889: New entrants win Crown Estate Round 4 windfarm awards
Today’s entry reports on this week’s announcement of the Crown Estate’s fourth round of offshore wind leases.
First, a bit of history. Back in 2001 the Crown Estate, which owns the seabed around the UK, issued a first round of leases of discrete areas to windfarm companies amounting to one gigawatt of potential electricity generation, for what were essentially demonstration projects. In 2003 a second round of leases were awarded for a further 7GW of capacity and in 2010 a third round approved a huge 32GW of capacity.
The original beneficiaries of Round 3, announced on 8 January 2010, were respectively EDP and SeaEnergy; SSE and Fluor; SSE, RWE, Statoil and Statkraft; Mainstream and Siemens; Scottish Power and Vattenfall; E.On; Eneco; RWE; and Centrica and RES. The owners and developers have changed considerably since then and are now SSE and Equinor (renamed from Statoil); Innogy; Ørsted; Scottish Power; Vattenfall; and E.On. Those contrasting lists exemplify the history of offshore wind in the UK.
11 years and one month after the Round 3 announcements, the Crown Estate announced its award of a fourth round of leases on 8 February, totalling 8GW. Perhaps surprisingly, none of the successful bidders is a current owner of a Round 3 project, although RWE snagged two new leases having originally been awarded one and a share of another last time.
There are six awards, three in the Irish Sea and three in the North Sea. A consortium of BP and Energie Baden-Württemburg (EnBW) gets two of the Irish Sea ones and a consortium of Cobra and Flotation Energy gets the third, smaller one. RWE gets two of the North Sea ones and a consortium of the Green Investment Group (a subsidiary of Australian investment group Macquarie) and Total gets the other.
I for one welcome our new offshore wind overlords. The latest awards could be seen as something of a turning point as two big oil companies (admittedly already investing in renewable energy) persuaded the Crown Estate of their credentials and outbid more established renewables companies to get a share of the market.

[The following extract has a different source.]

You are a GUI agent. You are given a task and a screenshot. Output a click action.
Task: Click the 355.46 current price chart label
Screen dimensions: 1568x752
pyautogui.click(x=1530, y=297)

Has the Crown Estate done enough? Not all of the 32GW from Round 3 is proceeding: Navitus Bay was refused, nixing the 0.9GW from the ‘West of Isle of Wight’ Zone; upon receiving consent for Dogger Bank Teesside A&B in August 2015, Forewind abandoned Dogger Bank Teesside C&D and handed that part of the lease back to the Crown Estate, another 2.4GW lost. To reduce confusion (!), Dogger Bank Teeside A is now Dogger Bank C, and Dogger Bank Teeside B is now Sofia.
Despite that, and the government recently upping its 2030 target from 30GW to 40GW of offshore wind capacity, the Crown Estate has only awarded 8GW when you might have thought it would make up the 10GW increase. There are still to be Round 4 awards in Scotland, but unlike ‘The Crown’ there is to be no fifth season.
The successful Round 4 bidders are not entirely out of the woods – the projects will now undergo (plan level) habitats regulations assessment before the agreements for lease are finally signed off, and as can be seen from recent North Sea windfarm DCO decisions this is not a mere rubber-stamping exercise. The projects will still have to undergo HRA when they make their applications as well.
The prices some have paid for the privilege of securing leases have been high. The Crown Estate would say they are legally obliged to make as much money as possible excluding premiums arising from their monopoly position – have they done that? See s3(1) of the Crown Estate Act 1961, which says:
‘Save as provided by the following provisions of this Act, the Commissioners shall not sell, lease or otherwise dispose of any land of the Crown Estate, or any right or privilege over or in relation to any such land, except for the best consideration in money or money’s worth which in their opinion can reasonably be obtained, having regard to all the circumstances of the case but excluding any element of monopoly value attributable to the extent of the Crown’s ownership of comparable land.’
After only marginal progress in the 2010s, the march to net zero has accelerated dramatically in the last six months or so, and the pace only looks set to pick up further.